Problem: Copy everything in the listing from "Click the divider" down to "tap(397, 34)", swapping "charging battery icon" for "battery status icon" and keeping all else unchanged.

Dataset entries:
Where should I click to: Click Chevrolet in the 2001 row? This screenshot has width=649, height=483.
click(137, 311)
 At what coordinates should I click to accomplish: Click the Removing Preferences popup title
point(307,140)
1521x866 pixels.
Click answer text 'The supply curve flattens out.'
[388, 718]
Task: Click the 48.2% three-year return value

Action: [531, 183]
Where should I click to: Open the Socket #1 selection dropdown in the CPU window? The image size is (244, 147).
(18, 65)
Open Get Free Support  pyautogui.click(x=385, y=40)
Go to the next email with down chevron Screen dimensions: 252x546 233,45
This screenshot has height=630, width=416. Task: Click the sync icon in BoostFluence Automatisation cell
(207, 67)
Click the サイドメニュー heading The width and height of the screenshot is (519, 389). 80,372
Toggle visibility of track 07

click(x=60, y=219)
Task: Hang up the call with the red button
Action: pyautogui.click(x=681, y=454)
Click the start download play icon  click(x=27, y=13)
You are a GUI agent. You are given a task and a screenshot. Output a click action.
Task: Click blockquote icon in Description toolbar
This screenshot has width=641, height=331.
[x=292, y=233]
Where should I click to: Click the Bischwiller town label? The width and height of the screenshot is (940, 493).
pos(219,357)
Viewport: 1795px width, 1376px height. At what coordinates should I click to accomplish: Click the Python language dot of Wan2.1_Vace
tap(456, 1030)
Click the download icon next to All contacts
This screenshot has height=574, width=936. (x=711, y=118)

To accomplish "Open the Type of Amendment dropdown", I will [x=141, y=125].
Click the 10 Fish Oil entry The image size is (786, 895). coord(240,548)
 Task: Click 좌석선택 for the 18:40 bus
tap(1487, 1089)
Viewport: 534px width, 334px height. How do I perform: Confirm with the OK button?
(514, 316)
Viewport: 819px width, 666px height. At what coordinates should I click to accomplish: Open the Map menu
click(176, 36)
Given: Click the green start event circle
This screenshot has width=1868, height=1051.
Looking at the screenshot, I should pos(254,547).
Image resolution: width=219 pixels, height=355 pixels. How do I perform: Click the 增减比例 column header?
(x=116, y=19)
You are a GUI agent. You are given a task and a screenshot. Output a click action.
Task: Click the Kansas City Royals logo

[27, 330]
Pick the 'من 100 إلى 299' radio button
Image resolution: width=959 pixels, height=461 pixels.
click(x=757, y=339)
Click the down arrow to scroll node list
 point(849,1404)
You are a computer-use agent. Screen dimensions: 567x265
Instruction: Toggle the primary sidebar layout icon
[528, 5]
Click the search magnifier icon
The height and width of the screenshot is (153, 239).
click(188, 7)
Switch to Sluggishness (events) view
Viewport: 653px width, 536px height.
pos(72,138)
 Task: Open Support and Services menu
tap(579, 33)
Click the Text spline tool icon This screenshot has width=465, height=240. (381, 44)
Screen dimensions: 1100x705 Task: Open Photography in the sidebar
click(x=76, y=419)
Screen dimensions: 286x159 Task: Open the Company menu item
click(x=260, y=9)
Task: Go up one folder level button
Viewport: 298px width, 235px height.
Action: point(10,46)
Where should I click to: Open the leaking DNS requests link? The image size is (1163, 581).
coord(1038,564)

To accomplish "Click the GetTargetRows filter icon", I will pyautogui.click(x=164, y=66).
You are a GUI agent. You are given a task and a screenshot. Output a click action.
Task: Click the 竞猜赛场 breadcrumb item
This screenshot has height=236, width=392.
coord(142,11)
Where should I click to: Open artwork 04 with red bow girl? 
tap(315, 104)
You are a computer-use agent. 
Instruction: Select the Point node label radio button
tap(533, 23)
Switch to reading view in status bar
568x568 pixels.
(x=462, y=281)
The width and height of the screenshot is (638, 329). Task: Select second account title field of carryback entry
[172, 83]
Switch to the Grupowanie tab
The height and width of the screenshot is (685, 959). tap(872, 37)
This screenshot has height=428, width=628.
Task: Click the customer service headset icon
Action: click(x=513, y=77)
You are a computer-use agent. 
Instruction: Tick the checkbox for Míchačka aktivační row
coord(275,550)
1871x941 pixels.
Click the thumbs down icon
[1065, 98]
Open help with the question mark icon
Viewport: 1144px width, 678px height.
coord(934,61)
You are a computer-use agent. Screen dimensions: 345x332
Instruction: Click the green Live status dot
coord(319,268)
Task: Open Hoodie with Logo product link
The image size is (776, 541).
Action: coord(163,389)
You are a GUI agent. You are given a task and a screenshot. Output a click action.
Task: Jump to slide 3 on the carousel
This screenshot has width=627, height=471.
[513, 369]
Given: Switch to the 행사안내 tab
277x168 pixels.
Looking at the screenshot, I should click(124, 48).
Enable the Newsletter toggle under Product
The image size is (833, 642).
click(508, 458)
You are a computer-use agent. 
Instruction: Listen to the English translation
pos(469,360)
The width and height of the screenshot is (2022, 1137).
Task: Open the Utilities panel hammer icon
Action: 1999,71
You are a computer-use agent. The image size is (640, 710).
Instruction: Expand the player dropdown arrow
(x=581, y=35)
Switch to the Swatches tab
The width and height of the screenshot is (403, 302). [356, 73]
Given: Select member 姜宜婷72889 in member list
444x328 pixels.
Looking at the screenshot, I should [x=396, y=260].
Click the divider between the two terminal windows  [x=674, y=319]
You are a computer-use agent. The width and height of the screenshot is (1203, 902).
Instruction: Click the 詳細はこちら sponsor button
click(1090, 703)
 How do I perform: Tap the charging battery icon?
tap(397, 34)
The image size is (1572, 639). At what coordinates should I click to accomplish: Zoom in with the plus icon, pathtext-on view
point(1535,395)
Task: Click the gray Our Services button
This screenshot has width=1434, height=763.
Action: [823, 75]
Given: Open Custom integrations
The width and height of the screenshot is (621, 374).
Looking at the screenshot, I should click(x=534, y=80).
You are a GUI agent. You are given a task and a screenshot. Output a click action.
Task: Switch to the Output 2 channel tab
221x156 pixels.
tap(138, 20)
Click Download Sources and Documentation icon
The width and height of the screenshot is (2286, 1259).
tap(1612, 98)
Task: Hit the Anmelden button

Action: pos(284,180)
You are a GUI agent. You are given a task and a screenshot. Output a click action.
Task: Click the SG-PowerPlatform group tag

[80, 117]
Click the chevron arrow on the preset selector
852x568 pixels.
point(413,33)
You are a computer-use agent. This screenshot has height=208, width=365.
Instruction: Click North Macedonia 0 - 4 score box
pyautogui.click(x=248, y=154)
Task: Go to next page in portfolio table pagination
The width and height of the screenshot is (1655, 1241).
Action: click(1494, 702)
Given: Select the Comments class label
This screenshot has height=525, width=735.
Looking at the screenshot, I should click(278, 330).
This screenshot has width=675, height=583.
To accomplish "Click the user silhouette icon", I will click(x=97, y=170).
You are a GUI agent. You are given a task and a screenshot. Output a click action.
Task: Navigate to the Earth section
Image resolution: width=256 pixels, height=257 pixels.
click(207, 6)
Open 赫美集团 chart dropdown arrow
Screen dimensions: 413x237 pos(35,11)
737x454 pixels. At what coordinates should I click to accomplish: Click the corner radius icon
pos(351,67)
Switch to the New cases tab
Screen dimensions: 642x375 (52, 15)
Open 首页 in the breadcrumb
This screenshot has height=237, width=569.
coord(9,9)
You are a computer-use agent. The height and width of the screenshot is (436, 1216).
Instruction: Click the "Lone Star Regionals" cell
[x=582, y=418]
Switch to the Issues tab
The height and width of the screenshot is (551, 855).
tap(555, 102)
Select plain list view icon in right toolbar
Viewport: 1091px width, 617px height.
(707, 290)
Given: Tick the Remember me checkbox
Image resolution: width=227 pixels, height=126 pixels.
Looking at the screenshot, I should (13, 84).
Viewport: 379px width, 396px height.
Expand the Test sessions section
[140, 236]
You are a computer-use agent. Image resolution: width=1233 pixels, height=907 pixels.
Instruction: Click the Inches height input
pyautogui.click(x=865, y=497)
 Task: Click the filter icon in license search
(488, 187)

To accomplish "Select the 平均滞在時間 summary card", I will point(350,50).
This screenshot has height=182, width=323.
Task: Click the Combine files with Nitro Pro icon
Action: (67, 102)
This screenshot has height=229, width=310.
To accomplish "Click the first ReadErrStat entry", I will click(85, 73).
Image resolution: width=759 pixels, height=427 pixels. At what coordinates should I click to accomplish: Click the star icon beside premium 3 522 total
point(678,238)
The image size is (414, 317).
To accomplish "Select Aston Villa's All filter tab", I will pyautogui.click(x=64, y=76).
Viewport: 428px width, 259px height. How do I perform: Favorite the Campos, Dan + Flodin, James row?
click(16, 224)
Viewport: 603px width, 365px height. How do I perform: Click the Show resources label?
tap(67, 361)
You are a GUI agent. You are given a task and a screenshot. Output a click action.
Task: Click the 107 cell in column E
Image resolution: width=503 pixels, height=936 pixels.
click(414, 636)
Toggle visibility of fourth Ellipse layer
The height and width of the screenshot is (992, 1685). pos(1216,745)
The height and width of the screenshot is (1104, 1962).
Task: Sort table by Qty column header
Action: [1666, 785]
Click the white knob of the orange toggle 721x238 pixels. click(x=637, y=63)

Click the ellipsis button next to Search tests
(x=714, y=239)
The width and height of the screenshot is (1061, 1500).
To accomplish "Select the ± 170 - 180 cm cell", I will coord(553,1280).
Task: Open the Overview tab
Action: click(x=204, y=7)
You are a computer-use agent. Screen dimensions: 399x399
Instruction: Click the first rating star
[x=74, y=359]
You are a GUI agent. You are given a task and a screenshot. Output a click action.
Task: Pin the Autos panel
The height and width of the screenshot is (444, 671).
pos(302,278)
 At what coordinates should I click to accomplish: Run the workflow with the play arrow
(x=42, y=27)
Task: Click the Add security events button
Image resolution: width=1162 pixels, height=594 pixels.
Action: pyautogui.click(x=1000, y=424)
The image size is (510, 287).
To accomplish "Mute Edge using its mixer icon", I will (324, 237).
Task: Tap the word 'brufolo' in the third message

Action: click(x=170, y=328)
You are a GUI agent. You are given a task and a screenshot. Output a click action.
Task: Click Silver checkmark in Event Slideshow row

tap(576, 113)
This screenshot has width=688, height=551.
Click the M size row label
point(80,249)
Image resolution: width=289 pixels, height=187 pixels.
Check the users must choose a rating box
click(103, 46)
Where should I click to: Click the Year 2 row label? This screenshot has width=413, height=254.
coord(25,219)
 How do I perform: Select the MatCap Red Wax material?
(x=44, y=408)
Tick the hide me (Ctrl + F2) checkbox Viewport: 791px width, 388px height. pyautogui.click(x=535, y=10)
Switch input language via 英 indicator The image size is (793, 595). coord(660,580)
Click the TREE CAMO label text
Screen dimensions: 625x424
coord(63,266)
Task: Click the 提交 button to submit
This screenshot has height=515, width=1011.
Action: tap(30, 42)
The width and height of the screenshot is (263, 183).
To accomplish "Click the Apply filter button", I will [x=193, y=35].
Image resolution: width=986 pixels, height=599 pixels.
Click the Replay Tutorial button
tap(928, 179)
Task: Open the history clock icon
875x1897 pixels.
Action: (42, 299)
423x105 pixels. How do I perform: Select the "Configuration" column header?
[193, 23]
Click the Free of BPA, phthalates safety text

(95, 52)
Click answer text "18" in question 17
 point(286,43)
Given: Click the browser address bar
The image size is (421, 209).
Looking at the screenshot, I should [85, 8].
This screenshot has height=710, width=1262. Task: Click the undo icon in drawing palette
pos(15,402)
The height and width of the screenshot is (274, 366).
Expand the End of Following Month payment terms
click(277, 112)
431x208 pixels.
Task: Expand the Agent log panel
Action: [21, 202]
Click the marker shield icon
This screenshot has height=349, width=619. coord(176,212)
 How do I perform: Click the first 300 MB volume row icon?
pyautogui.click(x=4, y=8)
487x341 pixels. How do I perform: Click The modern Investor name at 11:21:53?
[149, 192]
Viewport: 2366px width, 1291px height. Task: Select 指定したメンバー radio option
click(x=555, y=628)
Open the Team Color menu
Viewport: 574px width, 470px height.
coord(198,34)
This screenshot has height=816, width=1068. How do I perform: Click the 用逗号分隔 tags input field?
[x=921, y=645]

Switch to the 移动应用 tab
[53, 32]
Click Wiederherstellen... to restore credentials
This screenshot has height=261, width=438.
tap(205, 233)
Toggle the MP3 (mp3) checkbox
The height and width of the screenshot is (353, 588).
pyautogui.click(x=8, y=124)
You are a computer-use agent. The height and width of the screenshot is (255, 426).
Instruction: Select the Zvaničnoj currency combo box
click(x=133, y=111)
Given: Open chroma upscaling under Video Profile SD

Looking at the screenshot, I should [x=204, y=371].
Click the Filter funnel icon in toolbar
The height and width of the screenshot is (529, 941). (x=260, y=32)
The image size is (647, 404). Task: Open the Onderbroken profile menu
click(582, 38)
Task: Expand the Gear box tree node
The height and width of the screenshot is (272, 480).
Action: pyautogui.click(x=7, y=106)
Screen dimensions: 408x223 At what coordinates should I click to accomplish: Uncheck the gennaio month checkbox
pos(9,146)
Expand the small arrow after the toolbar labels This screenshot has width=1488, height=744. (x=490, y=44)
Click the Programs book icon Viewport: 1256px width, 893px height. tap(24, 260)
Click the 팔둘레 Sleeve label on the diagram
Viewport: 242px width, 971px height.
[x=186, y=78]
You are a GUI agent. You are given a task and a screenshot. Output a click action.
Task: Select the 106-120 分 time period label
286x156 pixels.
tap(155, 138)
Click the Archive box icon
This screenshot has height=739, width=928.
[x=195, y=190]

Result for this task:
Click the divider between the two terminal windows  [x=674, y=319]
You are a computer-use agent. The width and height of the screenshot is (1203, 902).
Instruction: Click the 詳細はこちら sponsor button
click(1090, 703)
 How do I perform: Tap the battery status icon?
tap(397, 34)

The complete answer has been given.